WHAT NEEDS TO BE DONE:
Write the data below out again, with each line matching the original.

Collected data:
%%
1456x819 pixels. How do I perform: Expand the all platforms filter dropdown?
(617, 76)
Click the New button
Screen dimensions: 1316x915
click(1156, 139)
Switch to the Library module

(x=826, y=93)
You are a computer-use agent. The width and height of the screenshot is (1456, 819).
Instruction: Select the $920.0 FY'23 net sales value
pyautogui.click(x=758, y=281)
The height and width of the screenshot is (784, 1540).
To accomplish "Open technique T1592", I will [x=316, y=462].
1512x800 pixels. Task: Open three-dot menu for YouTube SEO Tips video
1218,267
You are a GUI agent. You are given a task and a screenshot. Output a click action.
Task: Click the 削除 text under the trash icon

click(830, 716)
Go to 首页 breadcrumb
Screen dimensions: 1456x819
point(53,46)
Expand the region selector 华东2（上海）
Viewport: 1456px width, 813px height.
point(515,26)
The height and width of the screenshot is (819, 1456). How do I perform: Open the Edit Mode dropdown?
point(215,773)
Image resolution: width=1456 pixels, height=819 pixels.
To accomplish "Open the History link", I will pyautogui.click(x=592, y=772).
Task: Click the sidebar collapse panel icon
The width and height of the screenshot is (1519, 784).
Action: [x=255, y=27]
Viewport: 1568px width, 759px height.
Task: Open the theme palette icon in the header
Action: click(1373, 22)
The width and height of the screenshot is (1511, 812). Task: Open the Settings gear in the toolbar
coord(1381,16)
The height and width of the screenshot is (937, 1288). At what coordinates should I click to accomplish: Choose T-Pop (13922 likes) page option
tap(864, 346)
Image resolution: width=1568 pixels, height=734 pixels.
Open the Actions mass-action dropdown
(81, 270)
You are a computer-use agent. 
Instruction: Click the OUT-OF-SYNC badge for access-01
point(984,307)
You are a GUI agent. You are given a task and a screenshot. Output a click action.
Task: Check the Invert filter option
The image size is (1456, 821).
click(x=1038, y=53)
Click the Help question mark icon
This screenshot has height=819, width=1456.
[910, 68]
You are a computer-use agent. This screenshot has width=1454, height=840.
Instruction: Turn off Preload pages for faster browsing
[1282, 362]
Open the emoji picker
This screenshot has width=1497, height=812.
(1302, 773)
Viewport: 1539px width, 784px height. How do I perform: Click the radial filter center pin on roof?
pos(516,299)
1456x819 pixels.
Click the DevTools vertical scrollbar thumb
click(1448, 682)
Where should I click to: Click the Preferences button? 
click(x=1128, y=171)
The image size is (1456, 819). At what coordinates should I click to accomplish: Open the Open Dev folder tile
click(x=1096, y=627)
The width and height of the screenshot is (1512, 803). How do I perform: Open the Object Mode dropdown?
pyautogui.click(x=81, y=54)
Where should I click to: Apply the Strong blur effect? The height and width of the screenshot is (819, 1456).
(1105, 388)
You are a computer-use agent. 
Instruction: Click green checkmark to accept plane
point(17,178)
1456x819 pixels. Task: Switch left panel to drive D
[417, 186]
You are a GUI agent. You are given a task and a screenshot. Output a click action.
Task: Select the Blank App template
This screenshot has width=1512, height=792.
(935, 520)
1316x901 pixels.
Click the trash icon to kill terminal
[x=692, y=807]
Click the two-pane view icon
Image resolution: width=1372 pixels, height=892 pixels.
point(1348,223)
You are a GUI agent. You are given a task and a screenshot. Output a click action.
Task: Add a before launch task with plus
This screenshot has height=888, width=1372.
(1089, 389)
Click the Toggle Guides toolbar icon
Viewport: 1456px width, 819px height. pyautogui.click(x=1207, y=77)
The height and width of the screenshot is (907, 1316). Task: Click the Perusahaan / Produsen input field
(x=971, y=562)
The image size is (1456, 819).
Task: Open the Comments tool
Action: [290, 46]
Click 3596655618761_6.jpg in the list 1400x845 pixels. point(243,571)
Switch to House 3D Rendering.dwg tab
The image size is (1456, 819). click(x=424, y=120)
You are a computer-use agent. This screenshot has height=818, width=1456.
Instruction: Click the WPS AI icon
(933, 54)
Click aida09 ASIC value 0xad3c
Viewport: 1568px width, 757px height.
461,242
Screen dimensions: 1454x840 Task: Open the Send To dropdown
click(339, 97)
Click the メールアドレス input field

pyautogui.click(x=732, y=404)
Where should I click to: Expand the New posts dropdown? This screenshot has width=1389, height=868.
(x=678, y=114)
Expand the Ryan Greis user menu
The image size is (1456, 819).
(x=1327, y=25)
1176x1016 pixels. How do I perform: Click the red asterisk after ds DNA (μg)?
%%
THE COMPLETED TASK:
1456x819 pixels. How do I perform: Expand the all platforms filter dropdown?
(617, 76)
Click the New button
Screen dimensions: 1316x915
click(1156, 139)
Switch to the Library module

(x=826, y=93)
You are a computer-use agent. The width and height of the screenshot is (1456, 819).
Instruction: Select the $920.0 FY'23 net sales value
pyautogui.click(x=758, y=281)
The height and width of the screenshot is (784, 1540).
To accomplish "Open technique T1592", I will [x=316, y=462].
1512x800 pixels. Task: Open three-dot menu for YouTube SEO Tips video
1218,267
You are a GUI agent. You are given a task and a screenshot. Output a click action.
Task: Click the 削除 text under the trash icon

click(830, 716)
Go to 首页 breadcrumb
Screen dimensions: 1456x819
point(53,46)
Expand the region selector 华东2（上海）
Viewport: 1456px width, 813px height.
point(515,26)
The height and width of the screenshot is (819, 1456). How do I perform: Open the Edit Mode dropdown?
point(215,773)
Image resolution: width=1456 pixels, height=819 pixels.
To accomplish "Open the History link", I will pyautogui.click(x=592, y=772).
Task: Click the sidebar collapse panel icon
The width and height of the screenshot is (1519, 784).
Action: [x=255, y=27]
Viewport: 1568px width, 759px height.
Task: Open the theme palette icon in the header
Action: click(1373, 22)
The width and height of the screenshot is (1511, 812). Task: Open the Settings gear in the toolbar
coord(1381,16)
The height and width of the screenshot is (937, 1288). At what coordinates should I click to accomplish: Choose T-Pop (13922 likes) page option
tap(864, 346)
Image resolution: width=1568 pixels, height=734 pixels.
Open the Actions mass-action dropdown
(81, 270)
You are a computer-use agent. 
Instruction: Click the OUT-OF-SYNC badge for access-01
point(984,307)
You are a GUI agent. You are given a task and a screenshot. Output a click action.
Task: Check the Invert filter option
The image size is (1456, 821).
click(x=1038, y=53)
Click the Help question mark icon
This screenshot has height=819, width=1456.
[910, 68]
You are a computer-use agent. This screenshot has width=1454, height=840.
Instruction: Turn off Preload pages for faster browsing
[1282, 362]
Open the emoji picker
This screenshot has width=1497, height=812.
(1302, 773)
Viewport: 1539px width, 784px height. How do I perform: Click the radial filter center pin on roof?
pos(516,299)
1456x819 pixels.
Click the DevTools vertical scrollbar thumb
click(1448, 682)
Where should I click to: Click the Preferences button? 
click(x=1128, y=171)
The image size is (1456, 819). At what coordinates should I click to accomplish: Open the Open Dev folder tile
click(x=1096, y=627)
The width and height of the screenshot is (1512, 803). How do I perform: Open the Object Mode dropdown?
pyautogui.click(x=81, y=54)
Where should I click to: Apply the Strong blur effect? The height and width of the screenshot is (819, 1456).
(1105, 388)
You are a computer-use agent. 
Instruction: Click green checkmark to accept plane
point(17,178)
1456x819 pixels. Task: Switch left panel to drive D
[417, 186]
You are a GUI agent. You are given a task and a screenshot. Output a click action.
Task: Select the Blank App template
This screenshot has width=1512, height=792.
(935, 520)
1316x901 pixels.
Click the trash icon to kill terminal
[x=692, y=807]
Click the two-pane view icon
Image resolution: width=1372 pixels, height=892 pixels.
point(1348,223)
You are a GUI agent. You are given a task and a screenshot. Output a click action.
Task: Add a before launch task with plus
This screenshot has height=888, width=1372.
(1089, 389)
Click the Toggle Guides toolbar icon
Viewport: 1456px width, 819px height. pyautogui.click(x=1207, y=77)
The height and width of the screenshot is (907, 1316). Task: Click the Perusahaan / Produsen input field
(x=971, y=562)
The image size is (1456, 819).
Task: Open the Comments tool
Action: [290, 46]
Click 3596655618761_6.jpg in the list 1400x845 pixels. point(243,571)
Switch to House 3D Rendering.dwg tab
The image size is (1456, 819). click(x=424, y=120)
You are a computer-use agent. This screenshot has height=818, width=1456.
Instruction: Click the WPS AI icon
(933, 54)
Click aida09 ASIC value 0xad3c
Viewport: 1568px width, 757px height.
461,242
Screen dimensions: 1454x840 Task: Open the Send To dropdown
click(339, 97)
Click the メールアドレス input field

pyautogui.click(x=732, y=404)
Where should I click to: Expand the New posts dropdown? This screenshot has width=1389, height=868.
(x=678, y=114)
Expand the Ryan Greis user menu
The image size is (1456, 819).
(x=1327, y=25)
1176x1016 pixels. How do I perform: Click the red asterisk after ds DNA (μg)?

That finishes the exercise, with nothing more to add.